Bitcoin Is Crashing – What Does That Mean For The Asset?
In the last two years, cryptocurrencies like Bitcoin have taken a crazy turn: First it went to the moon, like insiders are used to call such dramatic price increases – and then the crash came. That has more than one reason.
If one had predicted two years ago that the price of the Internet currency Bitcoin would increase twentyfold within a few months, that would have been risky – similarly risky as the forecast that the exchange rate would fall again by 80 percent shortly afterwards. But that’s exactly what happened.
If you look at the market for digital currencies or crypto systems today, the picture is sobering. The mood among investors seems to be bad, which is reflected in the share prices. The Bitcoin, the “original cryptocurrency”, has lost a quarter of its value in the past seven days alone.
For other well-known altcoins, Bitcoin’s “children” so to speak, things don’t look any better. Little can be felt of the euphoria that drove the price of a Bitcoin up to $20,000 one year ago. A Bitcoin is still worth a little more than 4,000 dollars. There are reasons for this crash.
However, let’s not forget that Bitcoin is only 10 years old and has lived a massive general price increase over that period. Read more on https://bitcoin.org/en/posts/ten-year-anniversary. 4k is still enormous if you remember that it just hit $1000 a year ago.
Last Year The Euphoria Reached Its Peak
First of all, it is noticeable that the former crypto hype has largely vanished.
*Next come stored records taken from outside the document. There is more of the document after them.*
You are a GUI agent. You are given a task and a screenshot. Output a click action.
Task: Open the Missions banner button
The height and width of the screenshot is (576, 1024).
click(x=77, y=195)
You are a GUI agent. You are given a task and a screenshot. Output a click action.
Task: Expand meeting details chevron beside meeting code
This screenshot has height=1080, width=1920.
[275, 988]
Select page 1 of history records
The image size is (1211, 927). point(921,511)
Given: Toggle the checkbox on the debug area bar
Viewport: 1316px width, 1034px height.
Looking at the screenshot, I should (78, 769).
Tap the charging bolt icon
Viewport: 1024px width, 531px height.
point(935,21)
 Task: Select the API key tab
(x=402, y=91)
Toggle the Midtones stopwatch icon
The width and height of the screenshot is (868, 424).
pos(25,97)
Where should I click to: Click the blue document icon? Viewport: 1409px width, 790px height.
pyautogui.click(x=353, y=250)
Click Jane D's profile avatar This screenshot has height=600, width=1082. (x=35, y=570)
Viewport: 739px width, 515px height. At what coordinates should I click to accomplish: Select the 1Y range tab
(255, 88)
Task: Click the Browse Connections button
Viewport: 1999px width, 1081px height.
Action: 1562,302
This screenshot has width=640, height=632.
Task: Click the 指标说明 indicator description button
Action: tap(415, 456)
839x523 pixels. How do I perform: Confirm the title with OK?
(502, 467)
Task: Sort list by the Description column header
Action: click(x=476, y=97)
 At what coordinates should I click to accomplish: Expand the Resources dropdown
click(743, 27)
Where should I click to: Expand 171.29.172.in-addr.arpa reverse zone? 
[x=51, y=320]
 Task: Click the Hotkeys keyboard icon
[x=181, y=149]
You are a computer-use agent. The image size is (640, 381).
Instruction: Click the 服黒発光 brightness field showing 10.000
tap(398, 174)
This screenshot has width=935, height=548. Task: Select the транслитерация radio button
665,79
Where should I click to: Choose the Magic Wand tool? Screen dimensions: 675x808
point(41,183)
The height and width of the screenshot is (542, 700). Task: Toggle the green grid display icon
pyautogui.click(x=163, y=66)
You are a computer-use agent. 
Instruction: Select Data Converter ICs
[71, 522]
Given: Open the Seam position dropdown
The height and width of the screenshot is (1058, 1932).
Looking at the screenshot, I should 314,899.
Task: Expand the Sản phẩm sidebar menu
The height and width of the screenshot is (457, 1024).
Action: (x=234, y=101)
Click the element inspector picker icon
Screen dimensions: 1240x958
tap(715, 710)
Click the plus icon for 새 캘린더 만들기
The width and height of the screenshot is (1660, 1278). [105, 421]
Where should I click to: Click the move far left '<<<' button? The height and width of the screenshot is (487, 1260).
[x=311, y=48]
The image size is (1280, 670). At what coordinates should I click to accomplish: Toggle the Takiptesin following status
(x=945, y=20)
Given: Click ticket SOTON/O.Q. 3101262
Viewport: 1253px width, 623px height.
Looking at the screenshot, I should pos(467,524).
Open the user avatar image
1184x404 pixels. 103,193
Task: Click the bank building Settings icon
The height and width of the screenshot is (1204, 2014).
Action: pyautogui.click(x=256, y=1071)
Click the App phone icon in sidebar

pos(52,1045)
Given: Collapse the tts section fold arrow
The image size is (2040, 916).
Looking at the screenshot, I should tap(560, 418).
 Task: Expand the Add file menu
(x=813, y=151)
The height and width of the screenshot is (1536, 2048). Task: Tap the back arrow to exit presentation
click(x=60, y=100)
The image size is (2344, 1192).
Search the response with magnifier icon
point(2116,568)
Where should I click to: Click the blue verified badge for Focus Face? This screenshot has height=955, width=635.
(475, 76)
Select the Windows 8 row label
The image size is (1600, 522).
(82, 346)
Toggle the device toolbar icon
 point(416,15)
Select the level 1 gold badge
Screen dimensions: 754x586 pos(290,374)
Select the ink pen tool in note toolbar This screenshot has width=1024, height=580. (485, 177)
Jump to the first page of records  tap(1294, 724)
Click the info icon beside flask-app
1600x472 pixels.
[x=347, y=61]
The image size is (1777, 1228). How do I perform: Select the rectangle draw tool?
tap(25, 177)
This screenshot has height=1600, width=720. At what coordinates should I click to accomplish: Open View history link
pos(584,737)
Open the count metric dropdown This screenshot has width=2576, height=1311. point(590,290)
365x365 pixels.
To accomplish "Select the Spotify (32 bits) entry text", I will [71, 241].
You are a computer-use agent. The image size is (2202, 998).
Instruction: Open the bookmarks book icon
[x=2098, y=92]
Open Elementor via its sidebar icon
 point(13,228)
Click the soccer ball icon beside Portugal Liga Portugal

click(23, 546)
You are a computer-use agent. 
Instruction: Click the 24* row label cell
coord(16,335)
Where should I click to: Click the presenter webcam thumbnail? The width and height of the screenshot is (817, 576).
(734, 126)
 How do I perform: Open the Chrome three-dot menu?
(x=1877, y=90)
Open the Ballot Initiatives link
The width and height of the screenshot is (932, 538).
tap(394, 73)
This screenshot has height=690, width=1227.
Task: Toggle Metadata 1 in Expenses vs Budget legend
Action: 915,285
Just one year ago, everyone was talking about crypt and blockchain. New cryptocurrencies and trading platforms were launched almost daily. Even two major American stock exchanges jumped on the bandwagon and introduced special futures contracts on Bitcoin.
On the financial markets, this meant a lot. Although there were always many critical voices, there was little to suggest at the time that the crypto wave would soon abate.
The “Blockchain” Itself Experienced A Similar Hype
The Bitcoin boom of the time was also driven by the technology behind many digital currencies: the so-called “blockchain”. This technical innovation, which can be described as a digital and previously forgery-proof account book, is still considered by many experts to be forward-looking.
Important industries, such as banks, insurance companies or even industry, are researching and testing the blockchain. They are hoping for economic advantages such as cost savings.
Now the interest is waning.
However, digital systems can no longer profit from this euphoria for the blockchain. Rather, it gives the impression that cryptocurrencies have been a kind of test field for the new technology for some time. In any case, the broad interest in digital systems has declined noticeably.
This can be seen, for example, from the fact that the demand for graphics cards, which are required for the production of Bitcoin, has dropped sharply. The large graphics card manufacturer Nvidia confirmed this only a few days ago.
Trading Platforms Are Hacked Again And Again
The slump in the value of cryptocurrencies is accompanied by further problems. Investors are repeatedly harmed because their accounts are cracked by criminals at relevant trading platforms and their credit balances are stolen. Digital initial public offerings (ICOs), in which companies issue securitised digital rights (tokens) to investors, have not always been transparent. Only recently, the US Securities and Exchange Commission (SEC) penalised two companies for not properly registering their issued shares as securities.
However, it must be said that there are many cryptocurrency brokers with excellent security standards, which means that they hold their funds in cold storage and 2FA authentification for withdrawals makes sure that no attacker who gets access to an account can actually execute withdrawals. That applies to world’s largest BTC margin trading platform BitMEX. All details about the Bitcoin Mercantile Exchange are summarized nicely in the comprehensive BitMEX test by BTS.
In addition, there are strong price fluctuations in almost all digital currencies. These fluctuations make them virtually unsuitable as alternative means of payment – and this was, after all, the original idea of Bitcoin and Co.
Digital currencies have always been a thorn in the side of central banks, which usually have the sole right to issue conventional currencies. After all, many crypto currencies also want to compete with conventional currencies such as the euro or the dollar. Perhaps this is why large central banks have been testing for some time whether they can make the concept of digital currencies usable as digital central bank money for themselves.
So far, the evil supervisor has not approved the index fund.
Bitcoin supporters are also waiting in vain for a major event: The admission of an exchange-traded index fund, also known as an ETF. Renowned investors such as the Winklevoss twins – known as former partners of Mark Zuckerberg – have been trying for some time to obtain SEC approval for such a fund. So far without any notable success.
The approval of an ETF in the USA would be a major step towards general recognition as a valuable asset – similar to the introduction of Bitcoin futures contracts. But at the moment it doesn’t look as if cryptocurrencies will receive this honor – and their exchange rates could benefit from it.